* What is required *
Output, word for word, the lines of this listing that fall between the line with "Given: Open column settings sliders icon" and the line with "Screen dimensions: 1400x847", counting both of those lines, and no others.

* Dataset content *
┌────────
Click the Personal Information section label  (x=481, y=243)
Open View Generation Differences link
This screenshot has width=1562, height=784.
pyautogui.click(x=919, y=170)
└────────
┌────────
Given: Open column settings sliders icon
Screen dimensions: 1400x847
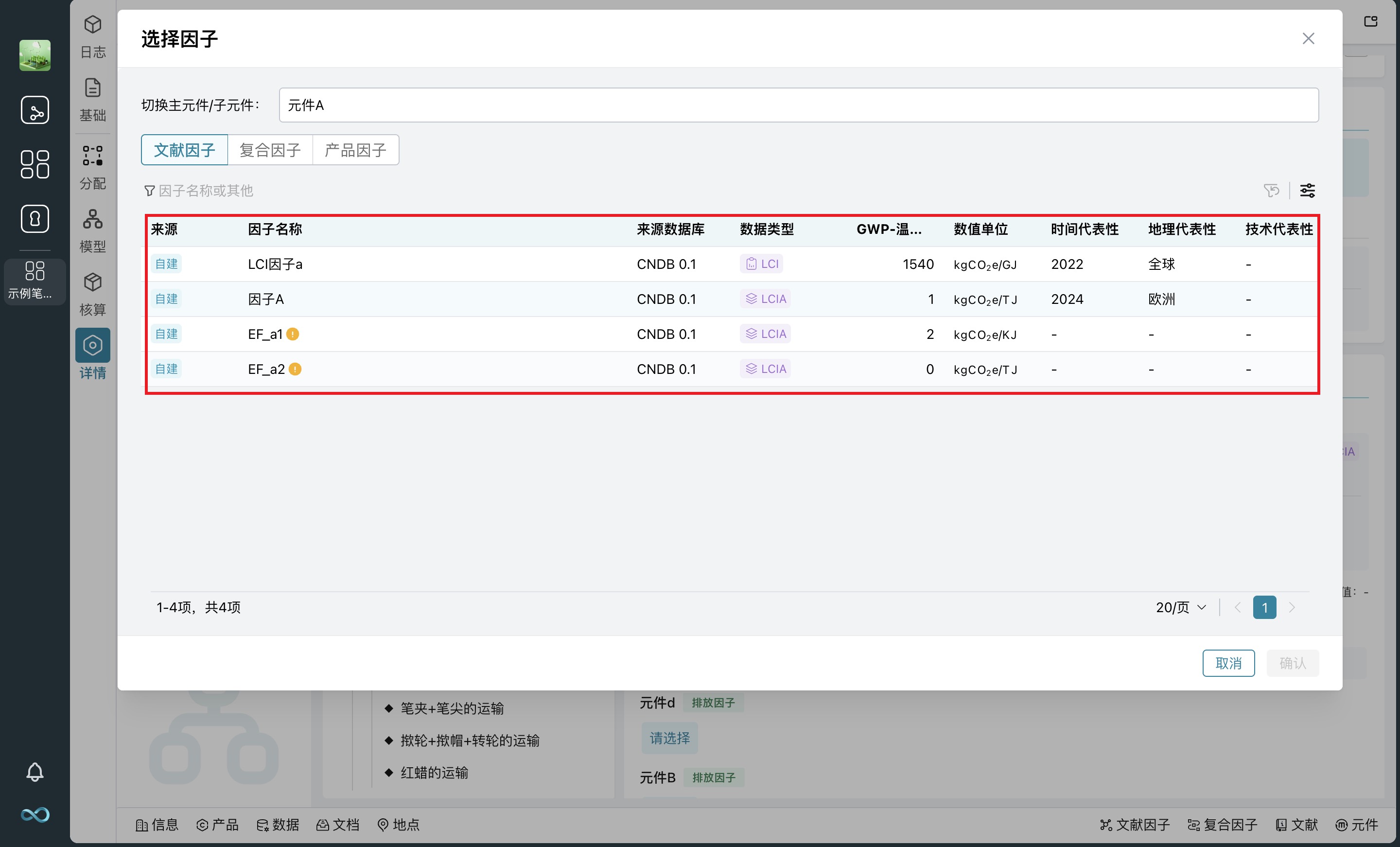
└────────
┌────────
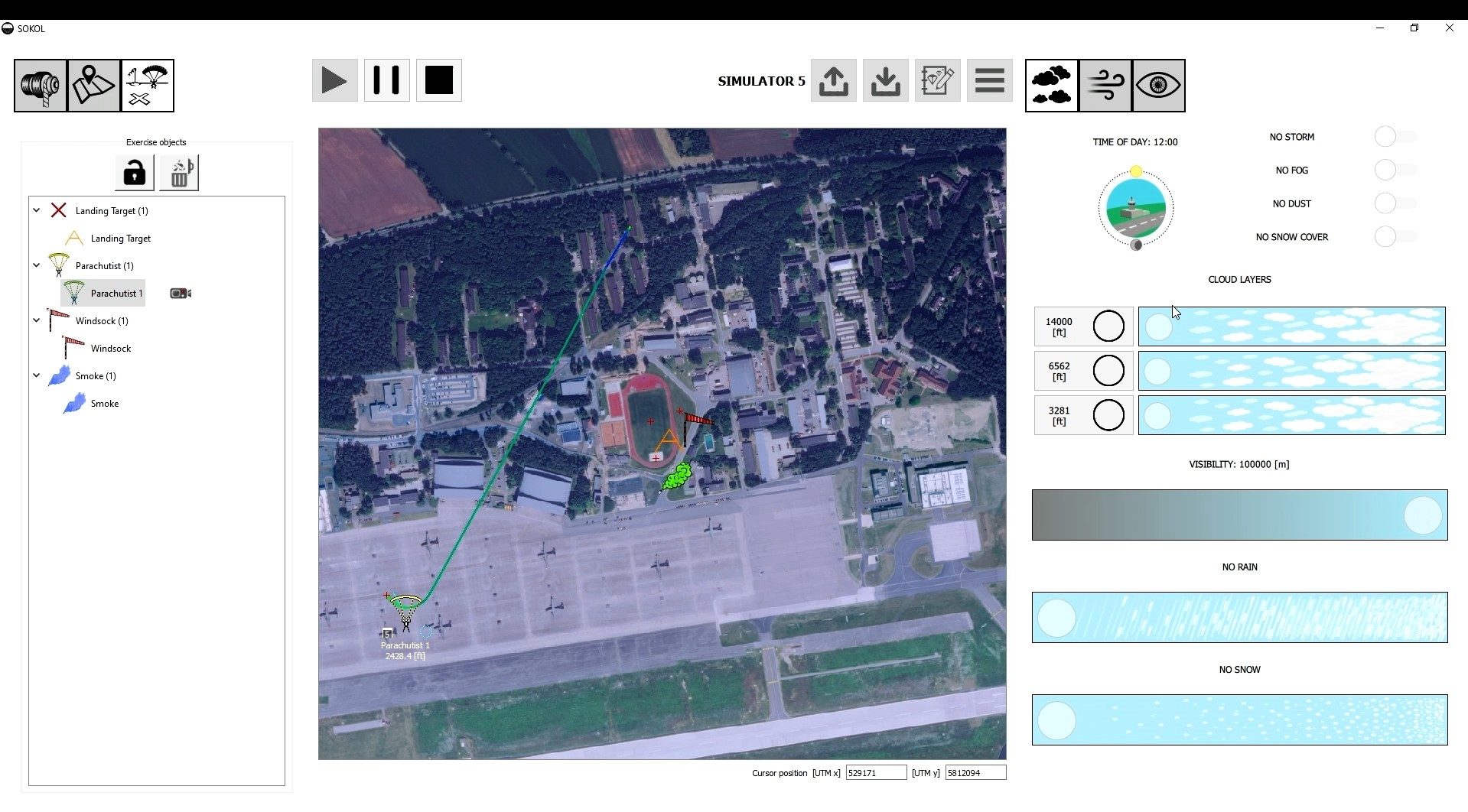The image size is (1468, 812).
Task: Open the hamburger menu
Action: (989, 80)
└────────
* Answer for this exercise *
Given: Open column settings sliders icon
Screen dimensions: 1400x847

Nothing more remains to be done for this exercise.